Diese letzten Tage bin ich schon in Einem schönen Frühlinge gewandert, aber kurz zuvor, auf den gefürchteten überschneiten Höhen der Auvergne, in Sturm und Wildniß, in eiskalter Nacht und die geladene Pistole neben mir im rauhen Bette – da hab' ich auch ein Gebet gebetet, das bis jetzt das Beste war in meinem Leben und das ich nie vergessen werde.
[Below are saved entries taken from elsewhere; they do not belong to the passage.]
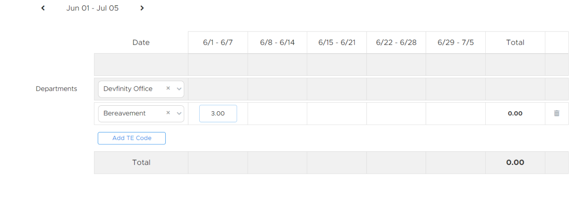Viewport: 580px width, 217px height.
Task: Expand the Bereavement dropdown arrow
Action: coord(179,113)
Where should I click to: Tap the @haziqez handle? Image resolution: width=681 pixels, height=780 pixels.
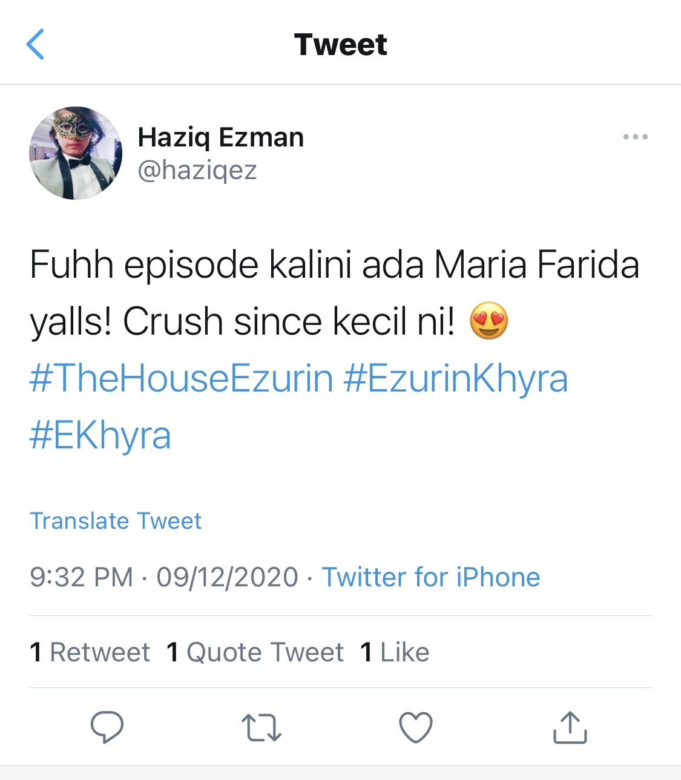click(197, 170)
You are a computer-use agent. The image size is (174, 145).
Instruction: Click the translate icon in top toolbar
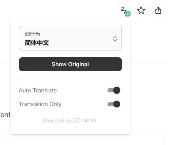point(124,10)
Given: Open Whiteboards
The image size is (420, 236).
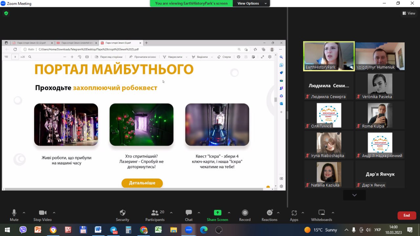Looking at the screenshot, I should 322,213.
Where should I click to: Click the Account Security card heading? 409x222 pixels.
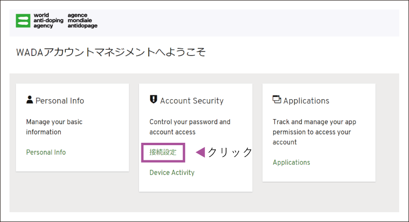[192, 101]
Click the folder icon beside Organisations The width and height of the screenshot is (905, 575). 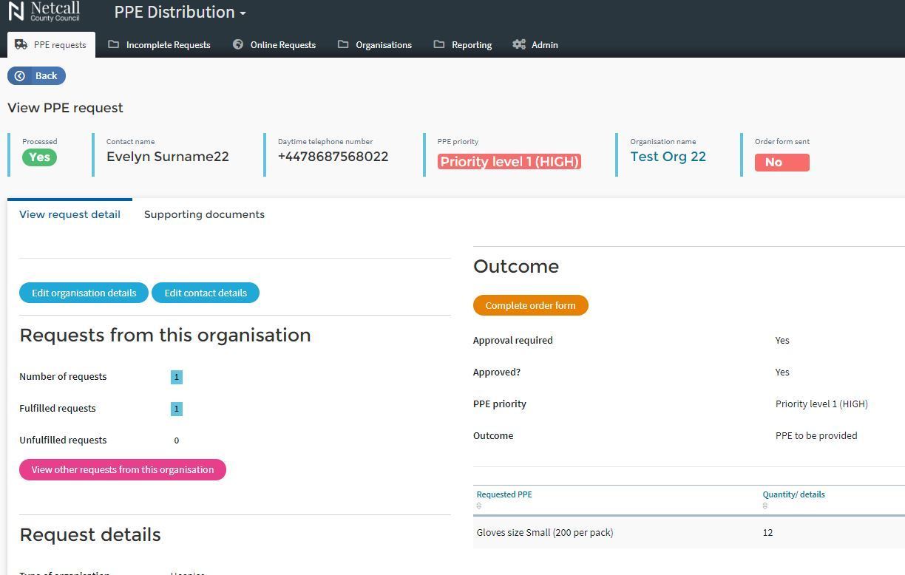click(343, 44)
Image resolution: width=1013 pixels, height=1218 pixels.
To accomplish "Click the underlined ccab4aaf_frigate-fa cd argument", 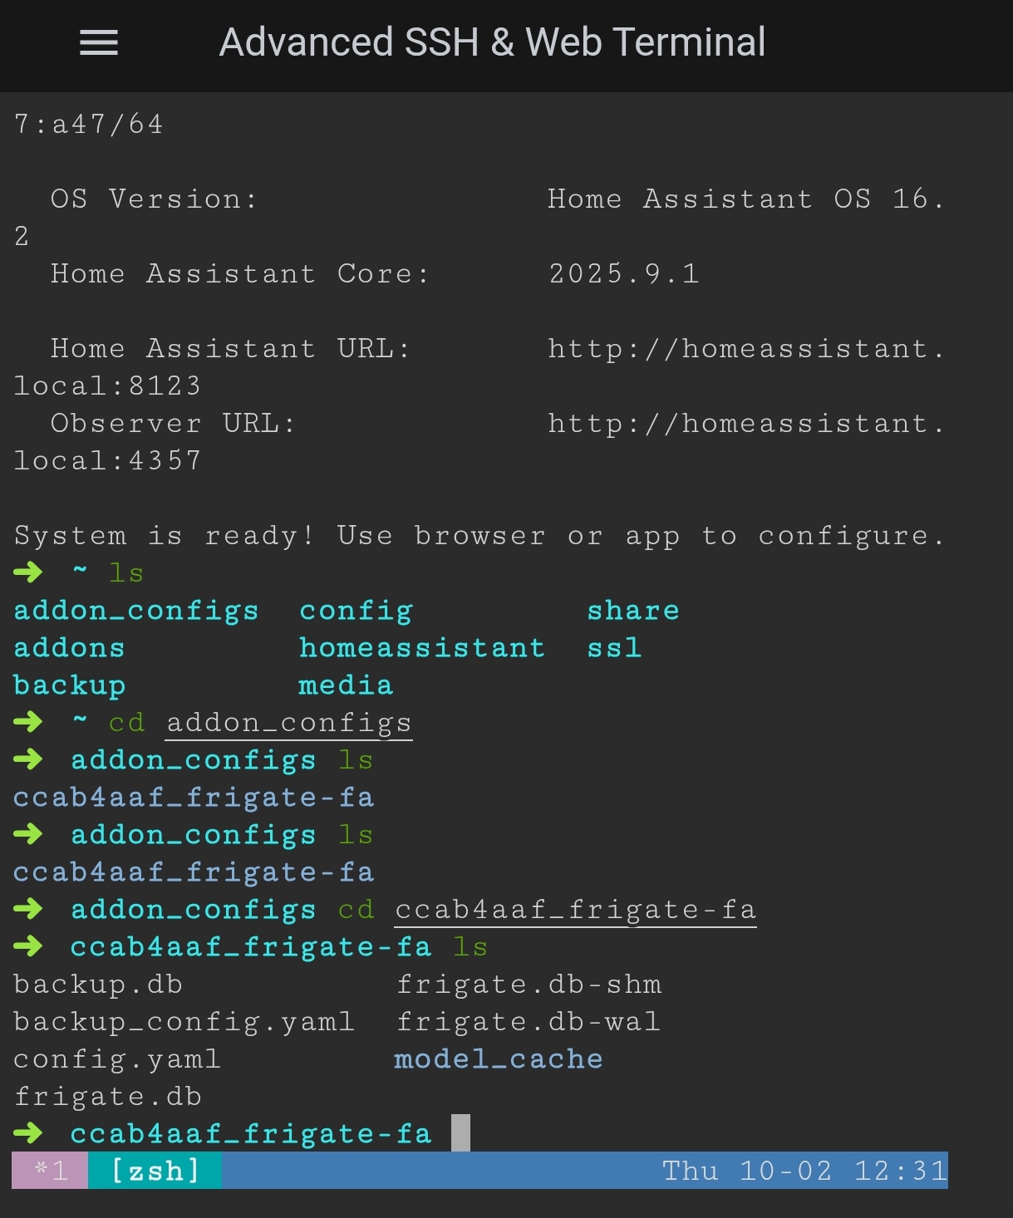I will 575,909.
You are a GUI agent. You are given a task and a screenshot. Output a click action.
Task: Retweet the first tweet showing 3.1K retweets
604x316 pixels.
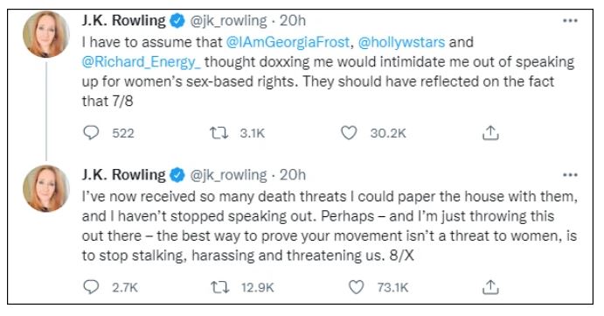point(219,133)
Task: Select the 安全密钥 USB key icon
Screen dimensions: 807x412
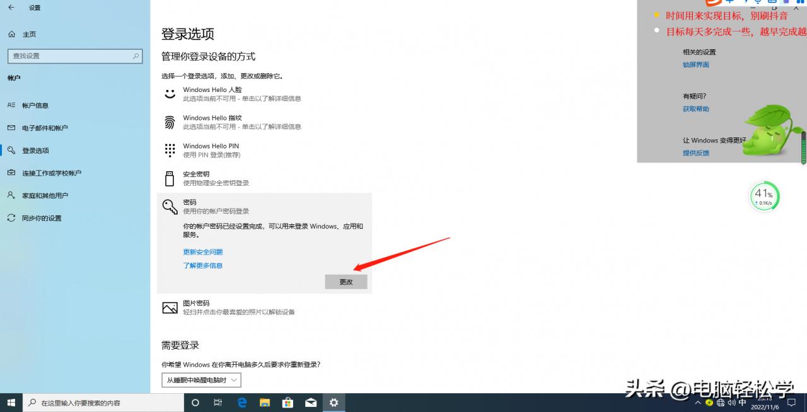Action: [x=170, y=178]
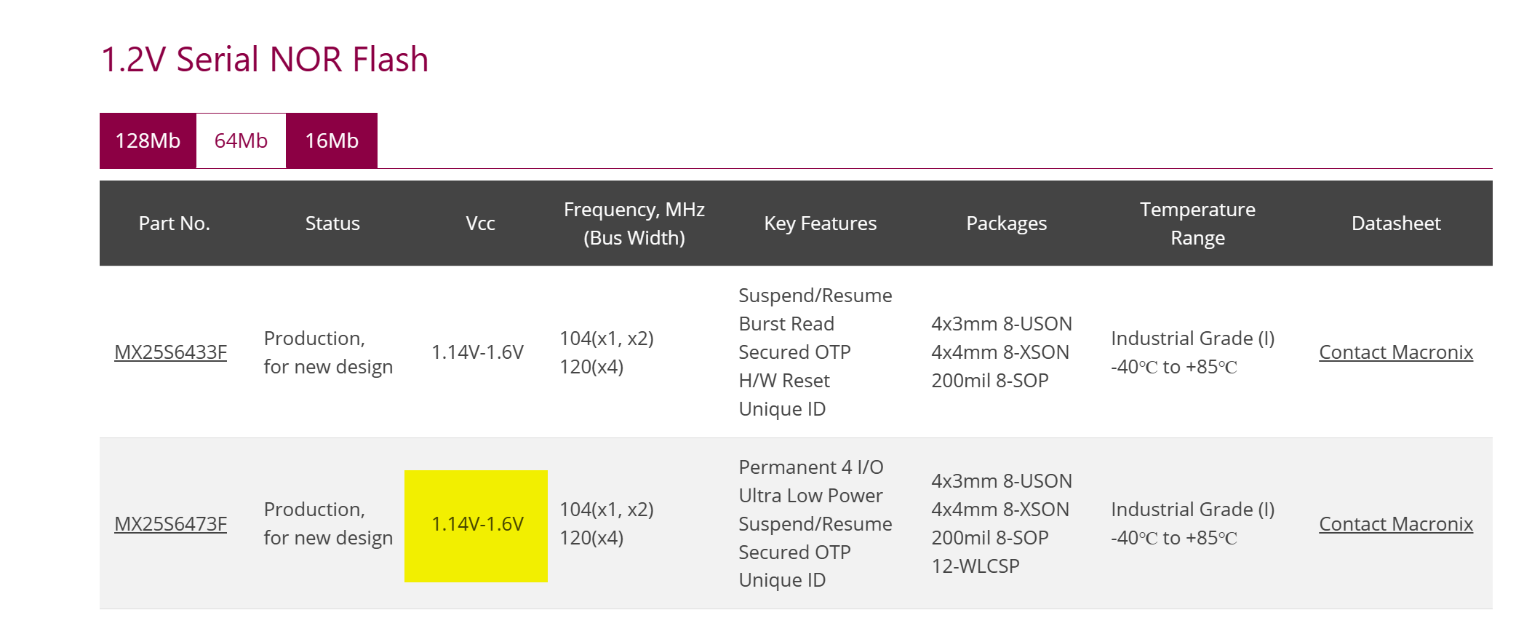The image size is (1532, 626).
Task: Click the highlighted 1.14V-1.6V Vcc cell
Action: pyautogui.click(x=476, y=525)

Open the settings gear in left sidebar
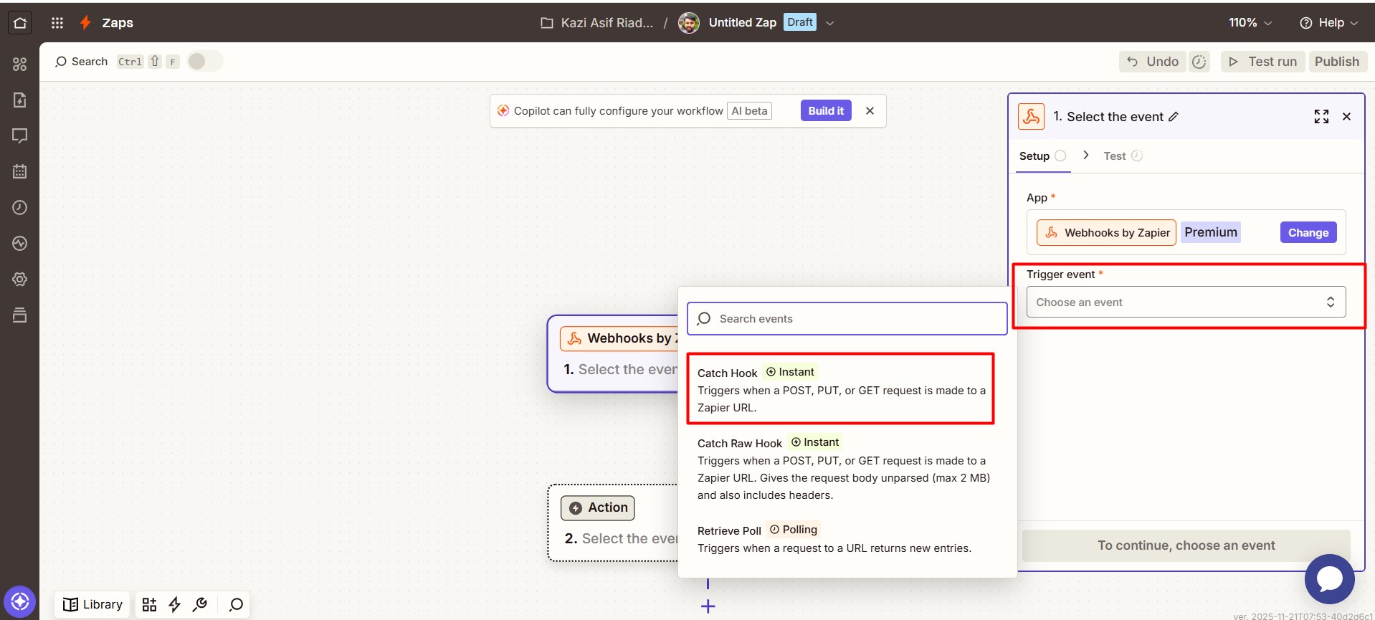pos(20,279)
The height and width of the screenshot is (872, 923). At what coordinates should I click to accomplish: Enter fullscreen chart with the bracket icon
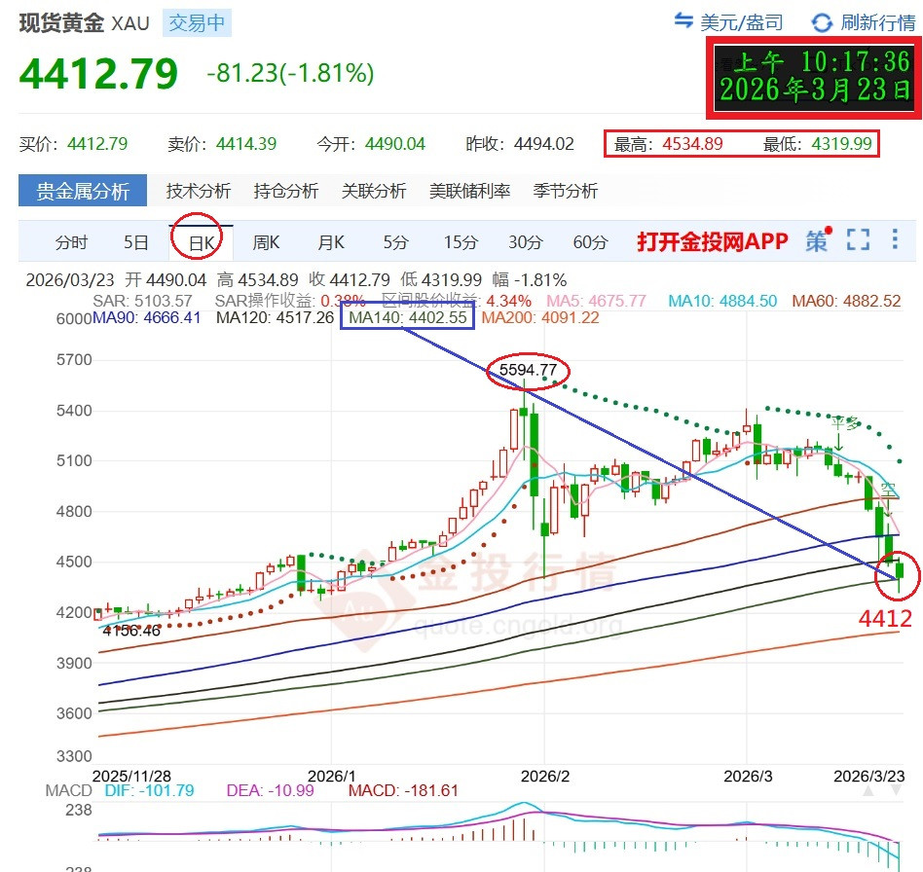pos(857,239)
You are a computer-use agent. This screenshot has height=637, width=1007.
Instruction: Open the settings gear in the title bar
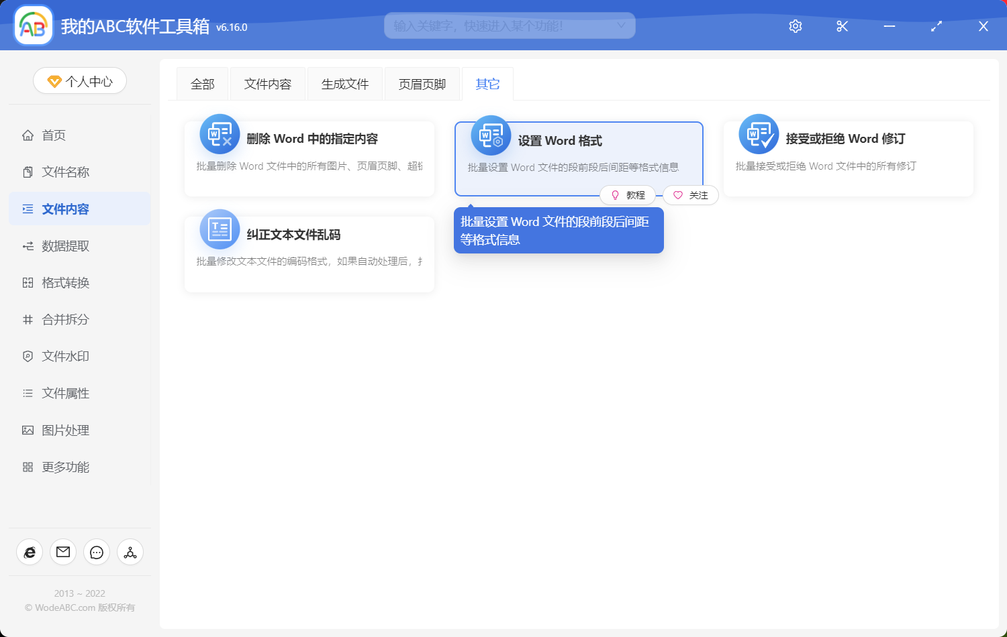(795, 26)
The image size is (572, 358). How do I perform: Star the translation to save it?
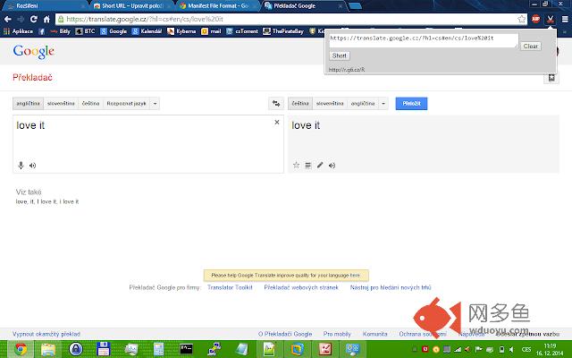click(296, 165)
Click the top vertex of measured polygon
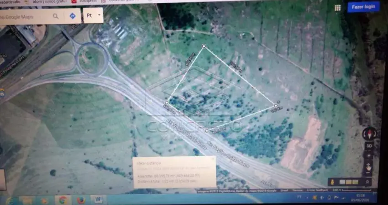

Ich bin erhalten – danken Sie mit mir!

Ihr Lieben! ich grüßt' Euch wie ein Neugeborner, da ich aus den Lebensgefahren heraus war – ich warf mirs gleich vor, daß ich im letzten Briefe von Lyon aus unsere theure Großmutter nicht besonders nannte, ich sprach mit Ihnen, liebe Mutter, sahe meiner Schwester Bild, und schrieb in meinen freudigen Gedanken einen Brief an meinen Karl in hohem Tone.

Ich bin nun durch und durch gehärtet und geweiht, wie Ihr es wollt. Ich denke, ich will so bleiben, in der Hauptsache. Nichts fürchten und sich viel gefallen lassen.

Wie wird mir der sichere erquickende Schlaf wohl thun. Fast wohn' ich zu herrlich. Ich wäre froh an sicherer Einfalt. Mein Geschäfft soll, wie ich hoffe, gut gehn. Ich will mich ganz dem widmen, besonders von Anfang. Lebet wohl! Von Herzen und mit Treue

 

Der Eure

H.

 

N. S. Der Brief hat sich um einige Tage verspätet, der Anfang meiner Bekanntschaft, meiner Bestimmung ist gemacht. Er könnte nicht besser seyn. «Sie werden glücklich seyn», sagte beim Empfange mein Konsul. Ich glaube, er hat Recht.